Data for analysis:
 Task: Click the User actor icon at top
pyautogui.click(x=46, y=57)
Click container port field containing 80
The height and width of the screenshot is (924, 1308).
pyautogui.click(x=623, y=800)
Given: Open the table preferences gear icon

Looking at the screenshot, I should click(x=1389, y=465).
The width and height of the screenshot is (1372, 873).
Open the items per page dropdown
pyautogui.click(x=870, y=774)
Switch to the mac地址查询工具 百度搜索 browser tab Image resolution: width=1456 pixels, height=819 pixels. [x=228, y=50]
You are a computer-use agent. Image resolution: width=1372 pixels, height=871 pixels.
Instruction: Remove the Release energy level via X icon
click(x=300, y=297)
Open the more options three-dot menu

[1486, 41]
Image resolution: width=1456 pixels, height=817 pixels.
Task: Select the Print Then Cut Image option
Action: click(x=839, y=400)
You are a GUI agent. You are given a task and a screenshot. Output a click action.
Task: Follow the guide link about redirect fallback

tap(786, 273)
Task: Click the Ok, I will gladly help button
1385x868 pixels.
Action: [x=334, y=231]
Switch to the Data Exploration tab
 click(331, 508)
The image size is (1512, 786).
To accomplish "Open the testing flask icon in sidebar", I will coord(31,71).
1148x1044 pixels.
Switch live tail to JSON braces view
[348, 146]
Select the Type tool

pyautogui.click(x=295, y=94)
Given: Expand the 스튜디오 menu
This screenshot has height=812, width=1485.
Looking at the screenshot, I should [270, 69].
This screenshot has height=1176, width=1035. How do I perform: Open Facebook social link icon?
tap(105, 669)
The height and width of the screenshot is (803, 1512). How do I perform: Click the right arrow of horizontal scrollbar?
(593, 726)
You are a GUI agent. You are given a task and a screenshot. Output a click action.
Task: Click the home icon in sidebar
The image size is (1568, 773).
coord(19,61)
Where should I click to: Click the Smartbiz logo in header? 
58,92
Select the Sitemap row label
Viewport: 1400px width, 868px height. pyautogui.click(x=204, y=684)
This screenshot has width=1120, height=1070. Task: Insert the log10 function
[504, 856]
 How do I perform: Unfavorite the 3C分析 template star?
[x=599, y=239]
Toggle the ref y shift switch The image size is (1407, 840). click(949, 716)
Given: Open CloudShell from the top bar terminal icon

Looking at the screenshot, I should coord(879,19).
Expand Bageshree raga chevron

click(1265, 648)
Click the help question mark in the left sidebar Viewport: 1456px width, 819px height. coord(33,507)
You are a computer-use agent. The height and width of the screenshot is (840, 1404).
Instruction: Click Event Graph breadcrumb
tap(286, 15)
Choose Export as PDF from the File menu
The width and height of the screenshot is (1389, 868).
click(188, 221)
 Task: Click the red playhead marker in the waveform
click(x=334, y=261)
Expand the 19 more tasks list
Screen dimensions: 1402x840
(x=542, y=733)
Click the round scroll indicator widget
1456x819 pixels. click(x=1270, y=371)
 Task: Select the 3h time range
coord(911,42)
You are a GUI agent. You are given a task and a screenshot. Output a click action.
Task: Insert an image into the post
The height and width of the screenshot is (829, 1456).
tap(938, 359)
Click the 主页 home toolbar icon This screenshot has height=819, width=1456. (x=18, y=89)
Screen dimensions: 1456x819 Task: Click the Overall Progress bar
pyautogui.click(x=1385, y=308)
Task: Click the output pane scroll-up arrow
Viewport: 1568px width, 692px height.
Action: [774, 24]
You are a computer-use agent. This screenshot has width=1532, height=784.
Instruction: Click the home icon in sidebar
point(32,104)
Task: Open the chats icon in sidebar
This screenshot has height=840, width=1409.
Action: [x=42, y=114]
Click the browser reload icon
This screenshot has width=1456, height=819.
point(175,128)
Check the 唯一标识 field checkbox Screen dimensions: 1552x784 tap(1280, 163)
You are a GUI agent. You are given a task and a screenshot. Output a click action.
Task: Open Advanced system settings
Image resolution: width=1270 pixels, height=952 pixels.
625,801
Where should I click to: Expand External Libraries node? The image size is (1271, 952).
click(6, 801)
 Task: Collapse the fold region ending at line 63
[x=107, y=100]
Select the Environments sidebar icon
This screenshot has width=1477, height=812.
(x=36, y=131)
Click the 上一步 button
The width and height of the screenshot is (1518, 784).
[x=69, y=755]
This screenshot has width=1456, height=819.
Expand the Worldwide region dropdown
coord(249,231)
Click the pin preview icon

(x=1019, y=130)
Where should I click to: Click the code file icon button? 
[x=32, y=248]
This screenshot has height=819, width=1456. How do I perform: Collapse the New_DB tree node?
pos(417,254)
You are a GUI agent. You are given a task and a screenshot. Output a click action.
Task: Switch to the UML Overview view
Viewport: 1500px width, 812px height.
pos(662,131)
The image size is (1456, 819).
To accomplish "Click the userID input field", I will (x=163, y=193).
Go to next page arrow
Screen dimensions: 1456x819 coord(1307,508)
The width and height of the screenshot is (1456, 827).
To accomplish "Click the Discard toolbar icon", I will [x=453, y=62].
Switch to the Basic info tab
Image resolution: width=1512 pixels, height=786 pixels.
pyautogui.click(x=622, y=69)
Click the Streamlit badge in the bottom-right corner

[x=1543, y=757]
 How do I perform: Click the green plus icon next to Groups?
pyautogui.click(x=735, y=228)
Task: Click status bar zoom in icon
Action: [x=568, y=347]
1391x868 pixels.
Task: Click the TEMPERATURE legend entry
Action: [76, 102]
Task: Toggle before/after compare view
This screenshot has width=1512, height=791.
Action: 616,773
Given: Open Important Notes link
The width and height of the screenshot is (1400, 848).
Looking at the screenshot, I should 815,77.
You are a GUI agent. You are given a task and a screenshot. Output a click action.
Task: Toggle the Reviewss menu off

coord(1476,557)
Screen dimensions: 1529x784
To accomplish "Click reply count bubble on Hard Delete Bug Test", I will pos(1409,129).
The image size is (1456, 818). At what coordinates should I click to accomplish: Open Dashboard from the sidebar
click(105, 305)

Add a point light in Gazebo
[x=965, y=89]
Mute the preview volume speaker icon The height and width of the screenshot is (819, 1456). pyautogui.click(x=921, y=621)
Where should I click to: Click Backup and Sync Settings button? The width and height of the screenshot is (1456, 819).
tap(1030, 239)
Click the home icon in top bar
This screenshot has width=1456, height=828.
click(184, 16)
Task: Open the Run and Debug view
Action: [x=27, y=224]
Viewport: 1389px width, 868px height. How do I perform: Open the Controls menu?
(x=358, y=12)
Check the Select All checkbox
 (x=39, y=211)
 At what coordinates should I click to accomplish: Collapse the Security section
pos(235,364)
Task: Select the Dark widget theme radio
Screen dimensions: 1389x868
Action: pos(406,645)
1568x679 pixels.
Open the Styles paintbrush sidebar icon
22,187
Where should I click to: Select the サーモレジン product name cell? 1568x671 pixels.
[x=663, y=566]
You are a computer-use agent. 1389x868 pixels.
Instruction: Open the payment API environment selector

Task brief: Search the entries for the word "computer" and gather every line where it appears.

Solved exercise:
You are a computer-use agent. Image resolution: width=1372 pixels, height=871 pixels.
You are a computer-use agent. The height and width of the screenshot is (840, 1404).
You are a computer-use agent. This screenshot has width=1532, height=784.
You are a computer-use agent. 1389x868 pixels.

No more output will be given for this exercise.